I am working on a project where it needs to be able to identify the same events described with short phrases by different people. I think workflow should be something like: 1. extract the meaningful words(nouns, verbs) from the phrases. 2. measure the semantic distances between these words. 3. clustering.
I am asking for your advices. Thank you.
A common approach is to break your items down into a vector of "features" (words, phrases, tokens, etc) and apply standard IR techniques like kNN, singular value decomposition (SVD), tf/idf, etc.
One interesting thing about your problem is that people use different words and phrasing for the same thing, which means you need a way to equate different tokens with each other. SVD is pretty good because it finds degrees of similarity based on context: 'Pikachu' becomes strongly associated with 'Pokemon' and 'Squirtle', and also with misspellings like 'Picachoo'. SVD is tricky and expensive if you implement it wrong. The good news is that it recently came off-patent so there are a lot of new libraries popping up.

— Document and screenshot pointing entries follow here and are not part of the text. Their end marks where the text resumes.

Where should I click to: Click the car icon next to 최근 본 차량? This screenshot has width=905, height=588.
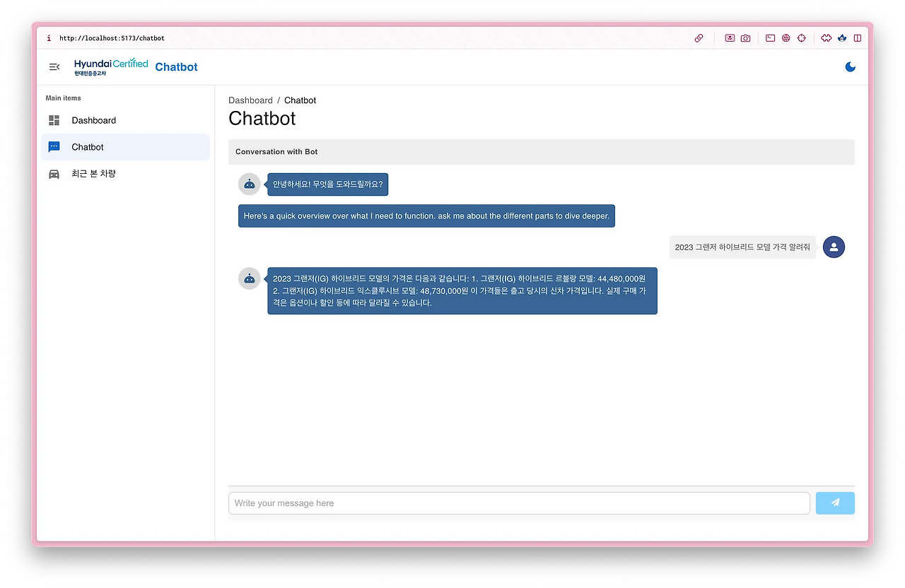pyautogui.click(x=53, y=173)
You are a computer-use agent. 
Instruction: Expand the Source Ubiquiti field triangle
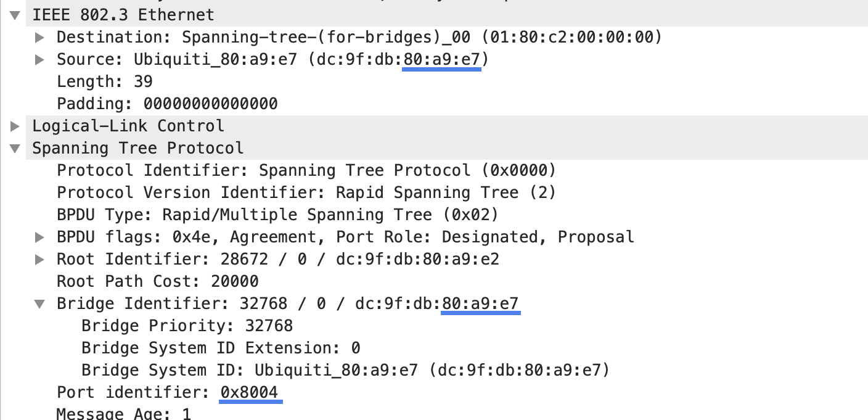pos(39,60)
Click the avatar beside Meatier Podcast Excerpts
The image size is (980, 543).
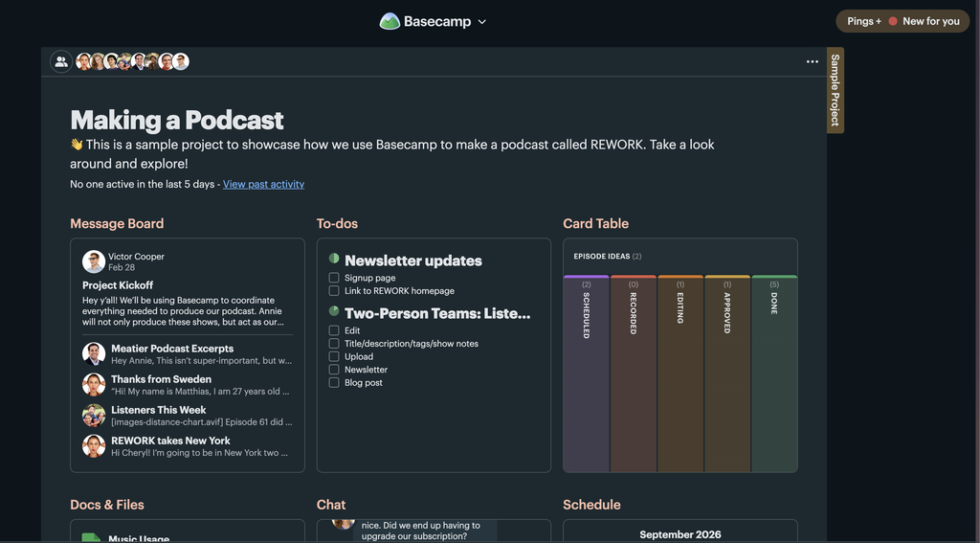94,353
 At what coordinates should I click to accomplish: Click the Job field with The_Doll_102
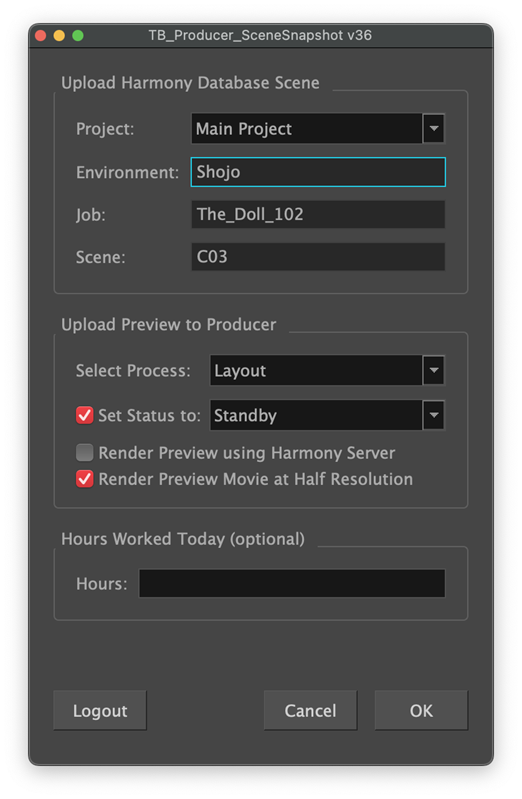point(318,215)
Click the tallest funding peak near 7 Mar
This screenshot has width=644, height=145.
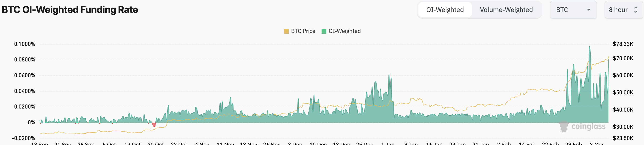click(x=589, y=47)
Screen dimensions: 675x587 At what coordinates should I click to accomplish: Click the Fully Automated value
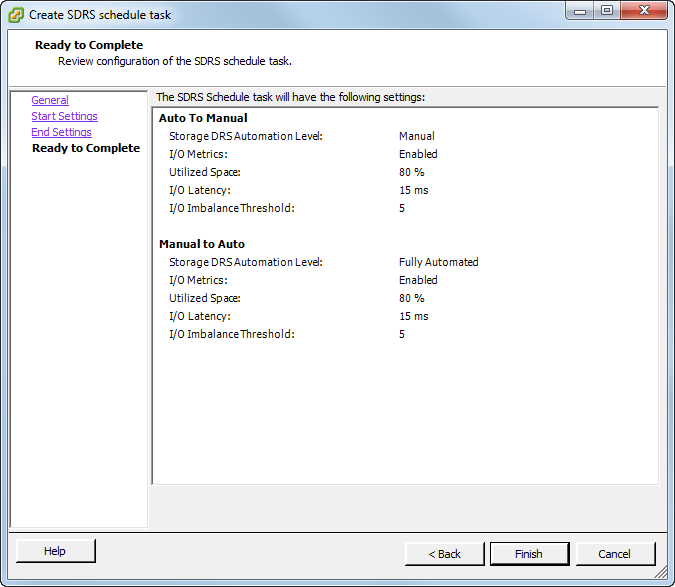point(438,262)
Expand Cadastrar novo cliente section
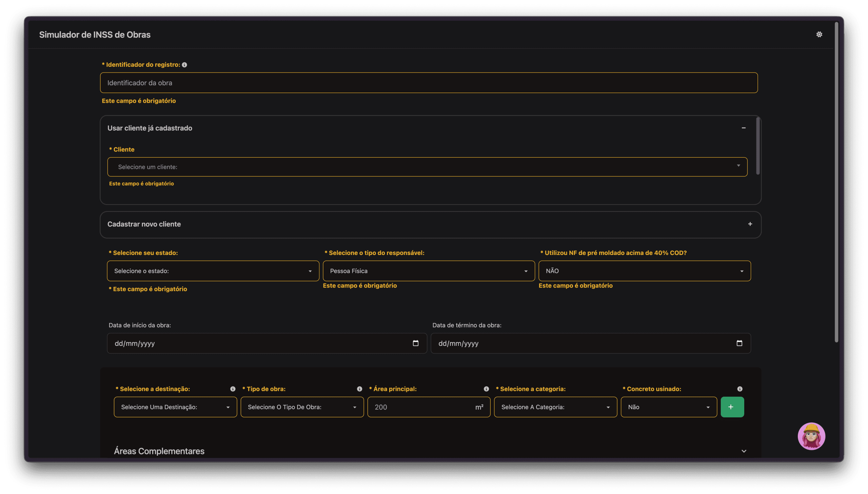 tap(750, 224)
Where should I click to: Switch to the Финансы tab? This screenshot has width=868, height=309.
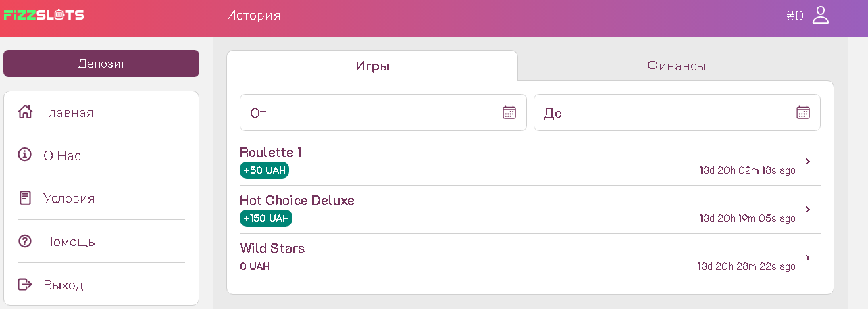pyautogui.click(x=676, y=66)
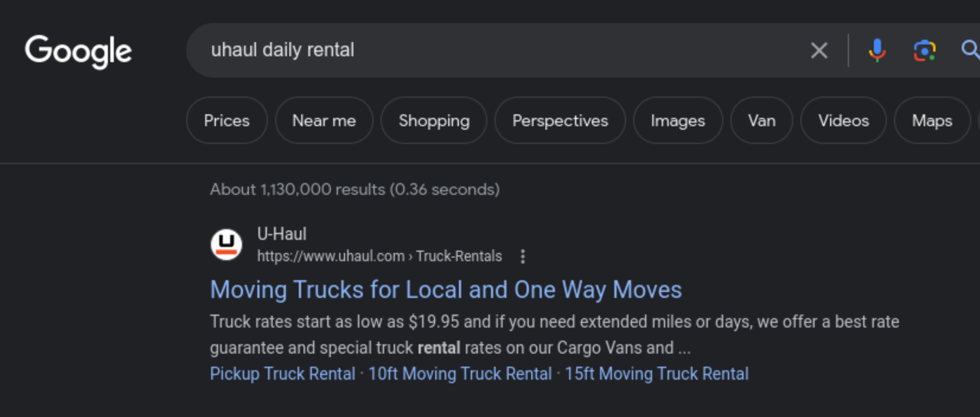Open the three-dot result options menu
Image resolution: width=980 pixels, height=417 pixels.
522,256
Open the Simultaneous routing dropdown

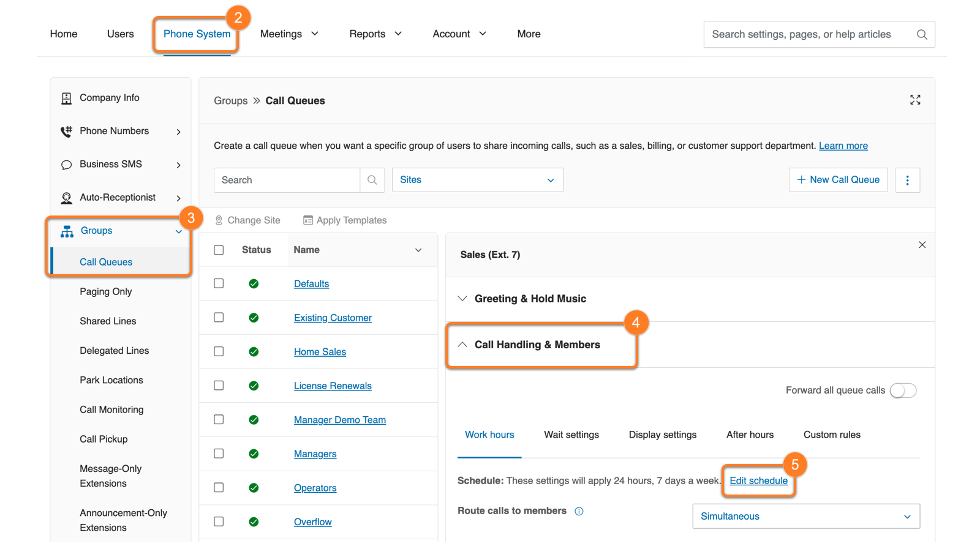click(x=805, y=517)
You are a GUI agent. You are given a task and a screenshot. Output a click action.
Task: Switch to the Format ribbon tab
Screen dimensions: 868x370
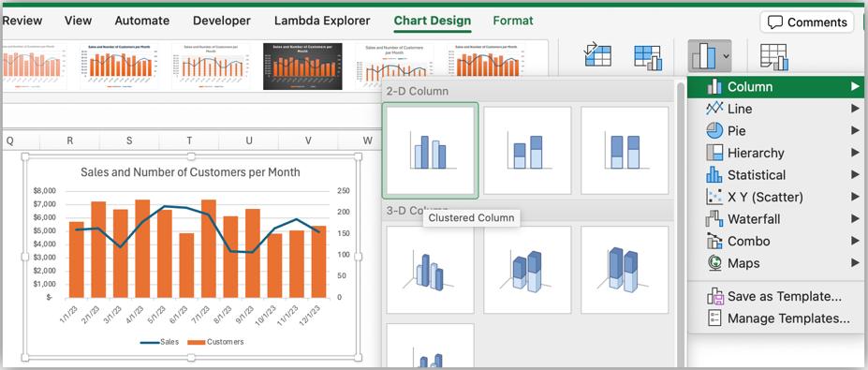(x=513, y=21)
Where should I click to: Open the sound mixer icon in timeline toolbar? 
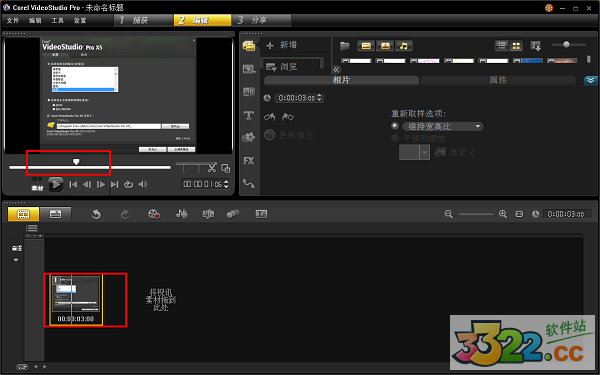(182, 214)
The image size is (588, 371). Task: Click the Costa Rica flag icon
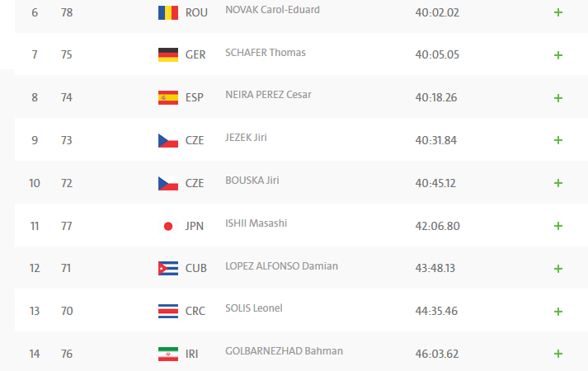[168, 311]
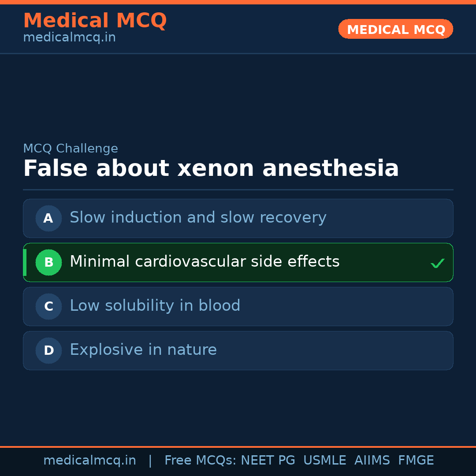This screenshot has width=476, height=476.
Task: Click the 'MCQ Challenge' label
Action: (x=71, y=149)
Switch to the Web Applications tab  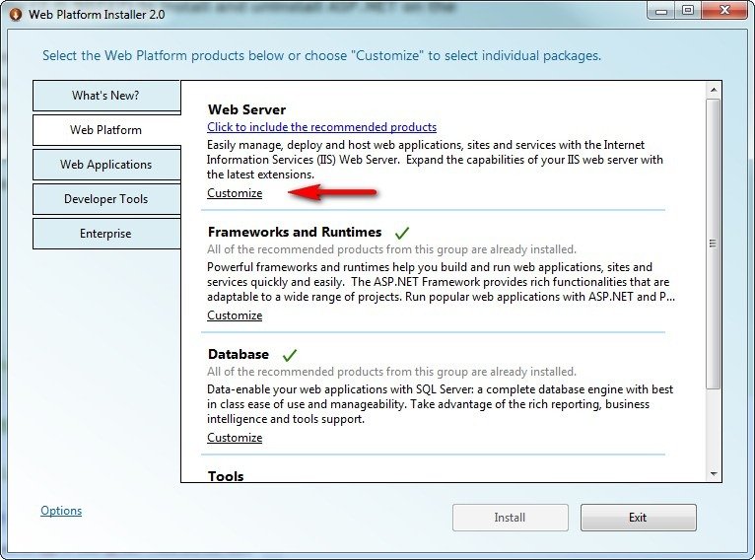[105, 165]
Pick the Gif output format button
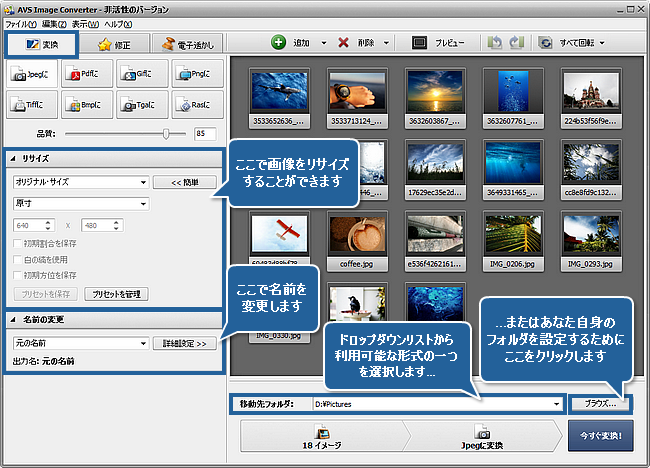 tap(141, 73)
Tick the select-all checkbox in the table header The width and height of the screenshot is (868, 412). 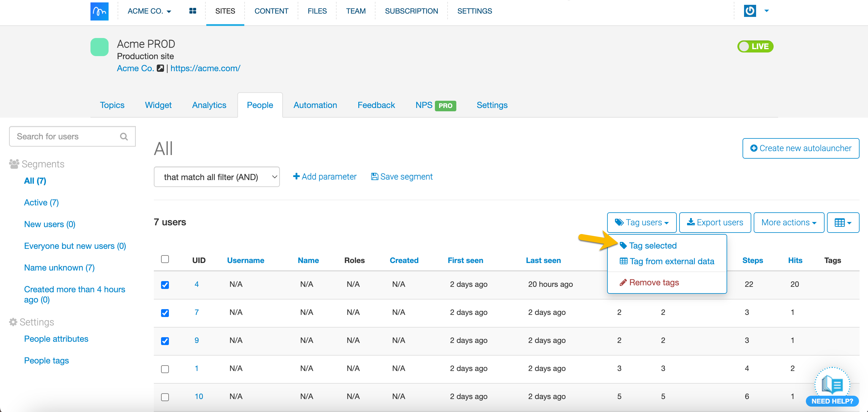pos(165,259)
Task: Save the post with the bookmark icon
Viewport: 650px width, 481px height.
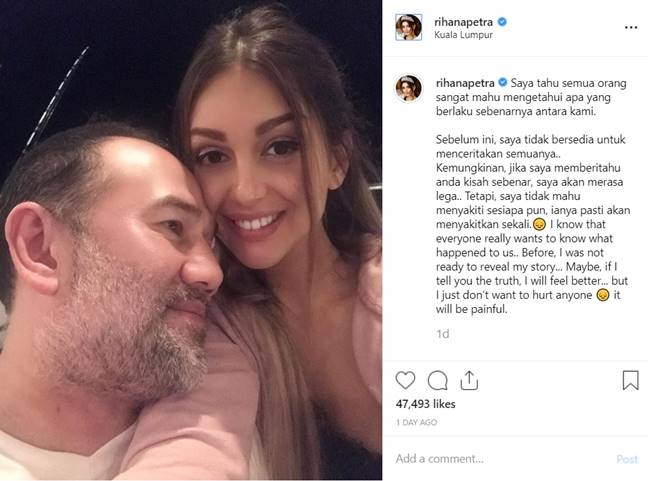Action: (x=630, y=380)
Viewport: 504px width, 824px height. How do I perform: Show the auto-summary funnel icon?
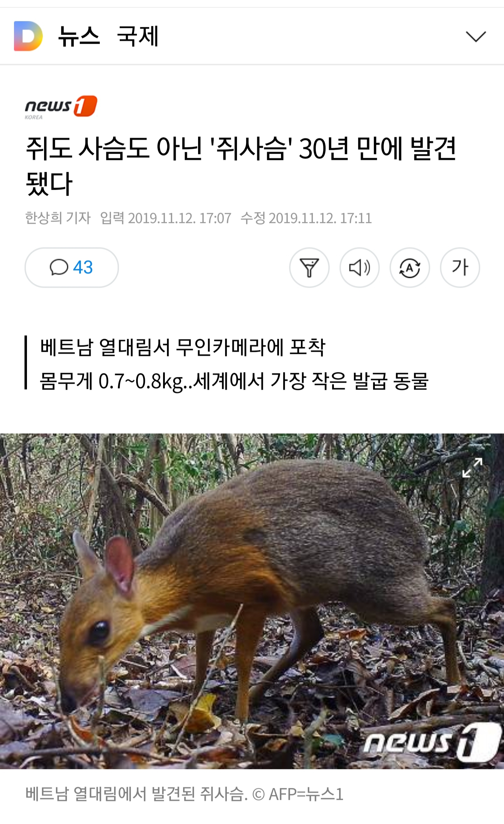point(309,268)
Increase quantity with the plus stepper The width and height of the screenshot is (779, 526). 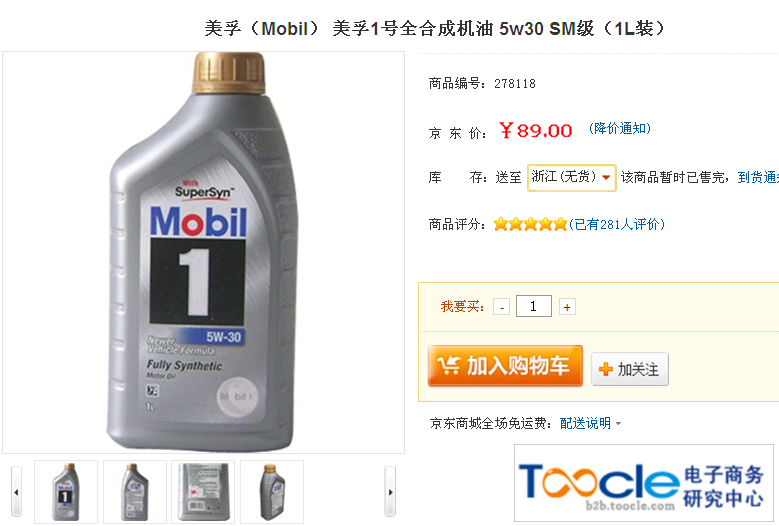567,307
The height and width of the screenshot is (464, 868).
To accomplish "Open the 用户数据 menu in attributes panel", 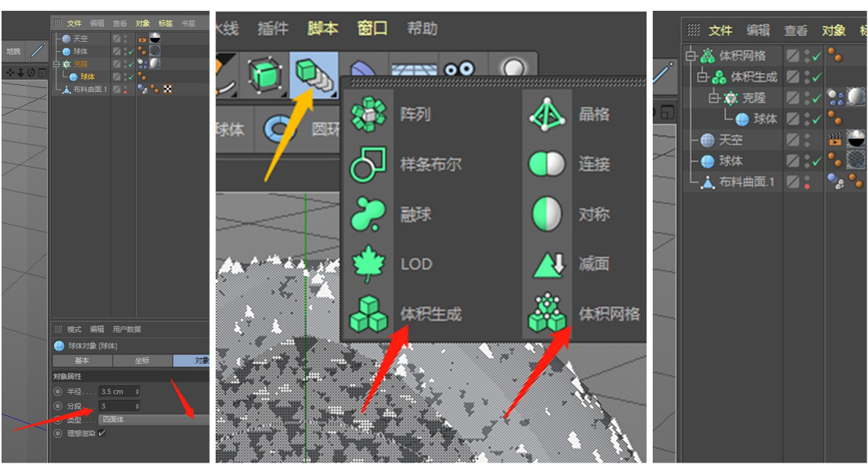I will pos(127,329).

When I worked on a keyword search engine prototype for Brasil, I found that a mix of Tanimoto and Ferber similarity scores worked very well for finding similarity between short phrases, and I didn't even need to know how to read Portuguese.
PressFlip is using support vector machines for a similar task of clustering news items. The Vowpal Wabbit is a stellar library used by Yahoo. I think they recently open-sourced it. allvoices.com is tackling the same area as well. (disclaimer: I am a dev at allvoices, though I don't work on that part :)